A spokesperson for the Marine Corps stated something similar, while an Army spokesperson said the Army will be reaching out to the Air Force to understand its more explicit pronoun usage policy.

The Air Force released this policy in December, ensuring members are allowed to use pronouns in their signature blocks, though it said doing so is not required.

The new policy was announced in a memorandum that said the guidance had been added to The Tongue and Quill, the Air Force writing guide. It also said the update was due to the work of the Air Force’s LGBTQ Initiatives Team (LIT).

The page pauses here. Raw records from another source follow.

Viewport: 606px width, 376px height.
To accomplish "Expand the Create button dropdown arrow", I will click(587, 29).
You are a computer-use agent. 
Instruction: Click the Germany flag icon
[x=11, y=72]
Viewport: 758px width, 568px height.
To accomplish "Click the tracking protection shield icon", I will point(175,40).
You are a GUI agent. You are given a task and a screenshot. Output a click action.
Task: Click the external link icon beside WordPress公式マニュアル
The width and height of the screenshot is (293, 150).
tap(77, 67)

“The change request was driven by awareness of a restrictive policy that was being used against transgender Airmen and Guardians who were authentically representing themselves,” Lt. Col. Bree Fram, a LIT Transgender Policy Team co-lead, said in a statement. “It was also important for many individuals often confused as being a different gender in their communications.”

Out Air Force Under Secretary Gina Ortiz Jones also celebrated the change at the time, stating, “An inclusive force is a mission-ready force, and I’m thankful to the LGBTQ Initiatives Team for helping us realize this opportunity to be a more inclusive force.”

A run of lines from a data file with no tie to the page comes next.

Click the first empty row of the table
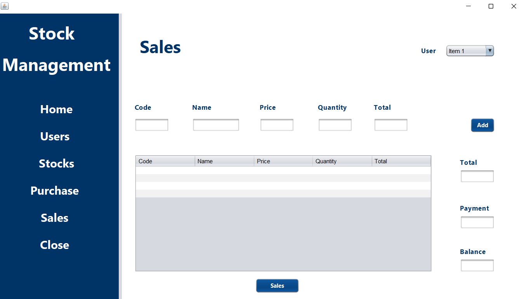Viewport: 522px width, 299px height. (x=283, y=169)
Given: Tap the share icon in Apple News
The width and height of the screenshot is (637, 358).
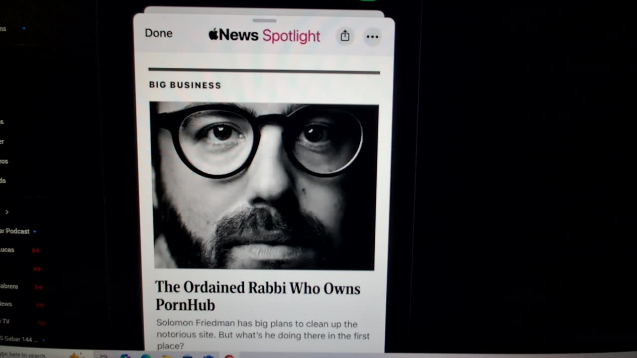Looking at the screenshot, I should point(345,36).
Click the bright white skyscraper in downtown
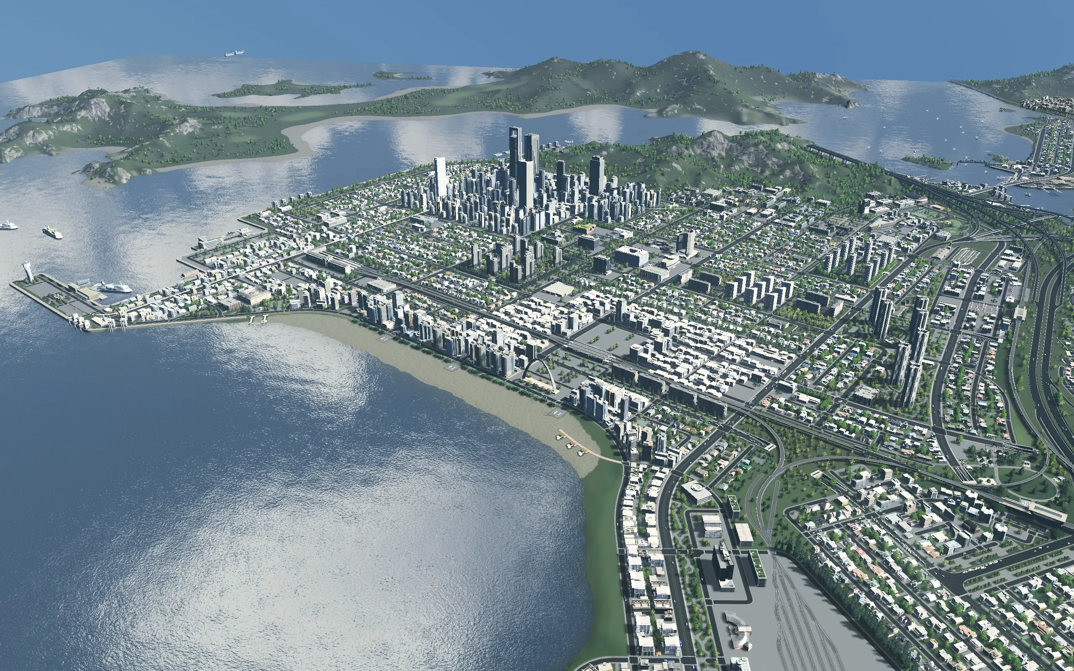Viewport: 1074px width, 671px height. (440, 178)
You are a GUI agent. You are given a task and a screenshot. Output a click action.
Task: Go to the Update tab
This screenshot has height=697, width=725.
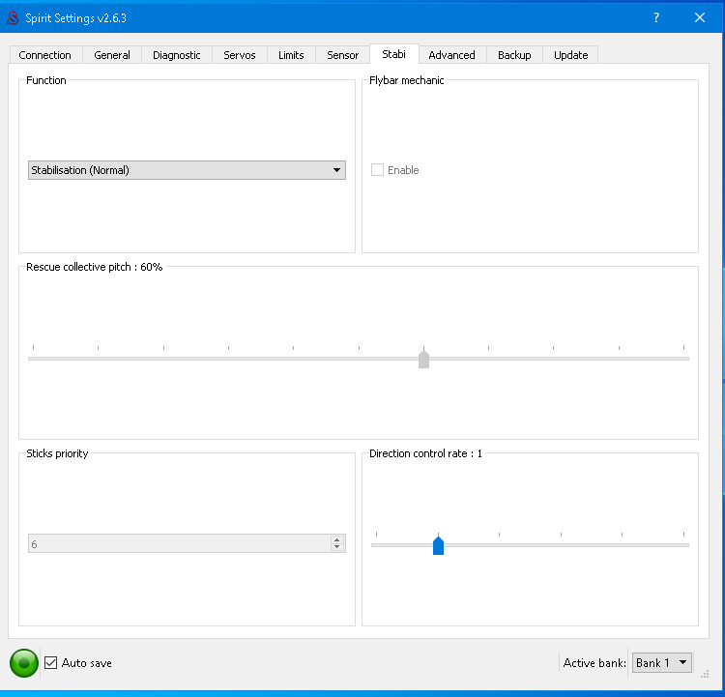pyautogui.click(x=570, y=55)
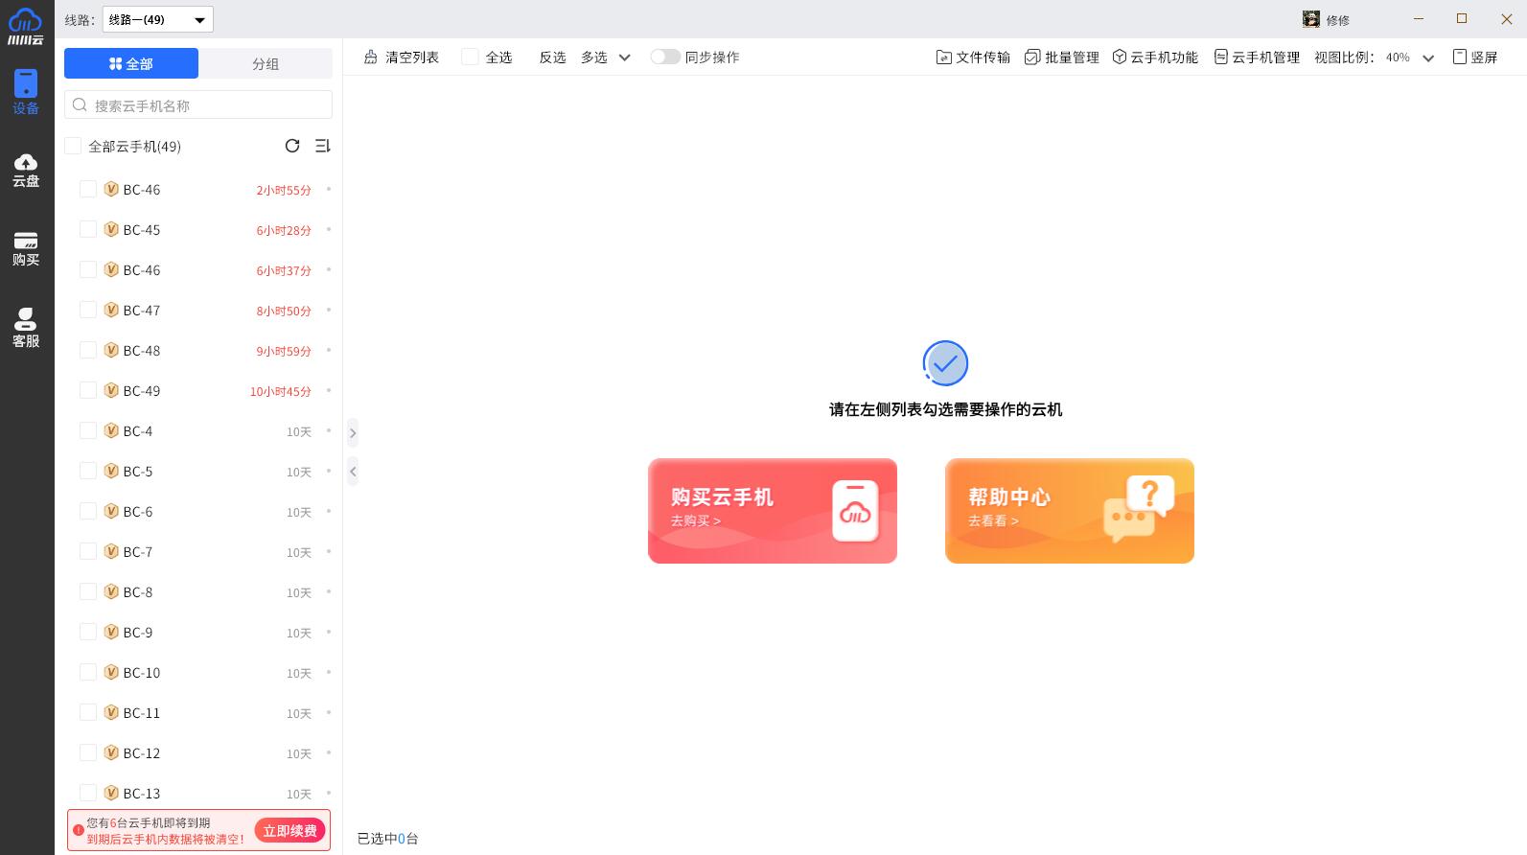Viewport: 1527px width, 855px height.
Task: Switch to the 全部 tab
Action: [x=131, y=64]
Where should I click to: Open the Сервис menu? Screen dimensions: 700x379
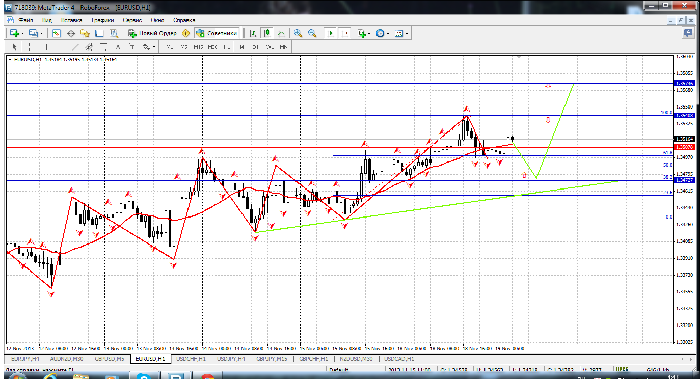pos(132,20)
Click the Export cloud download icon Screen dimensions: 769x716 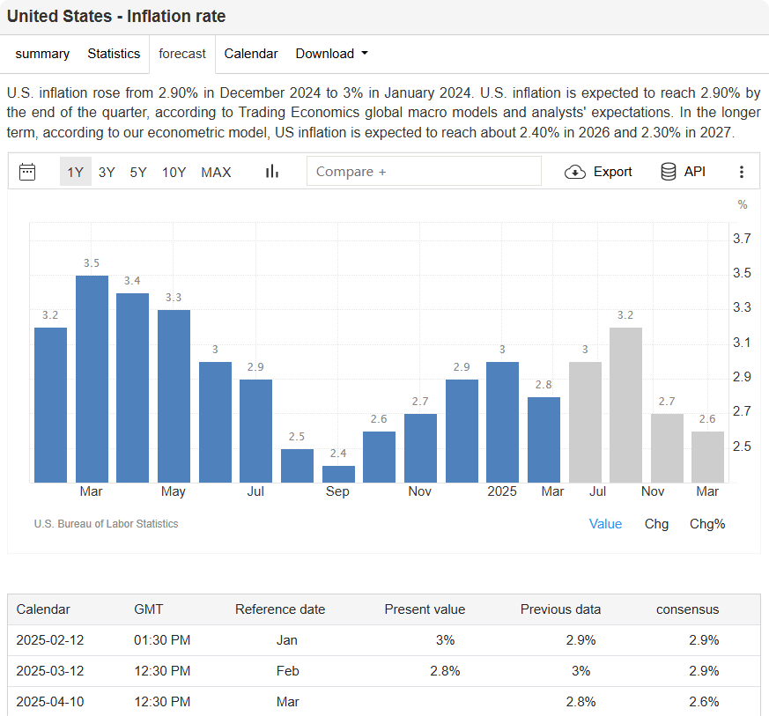(x=575, y=172)
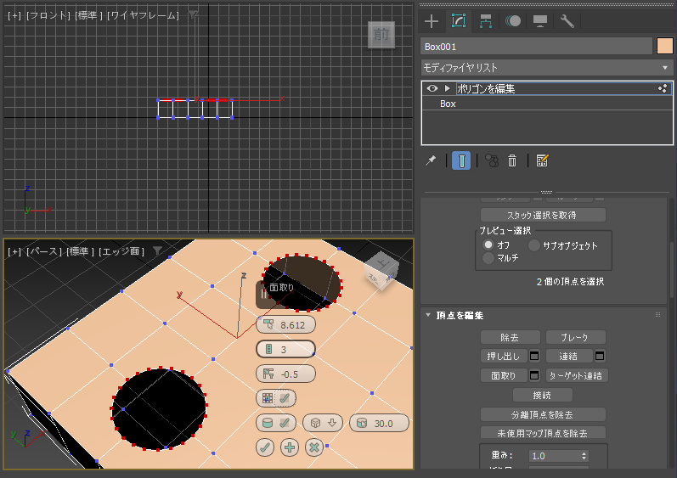Click the Box001 object color swatch
This screenshot has height=478, width=677.
pyautogui.click(x=664, y=46)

There was, of course, some inevitable backlash to the Air Force’s announcement.

Republican Congressman Greg Murphy of North Carolina tweeted that the move was a sign that the progressive left “has infiltrated our military.”

“Shouldn’t we be worried about military preparedness rather than pronouns? China and Russia are laughing at this,” Murphy wrote.

In the memorandum, however, Fram emphasized that because using one’s correct pronouns is “an easy way to show care and respect for Airmen and Guardians,” it  can also help the Air Force “retain highly qualified individuals.”

“Allowing pronouns in an individual’s signature block is a quick and simple way to eliminate confusion and promote a more inclusive culture,” Fram said.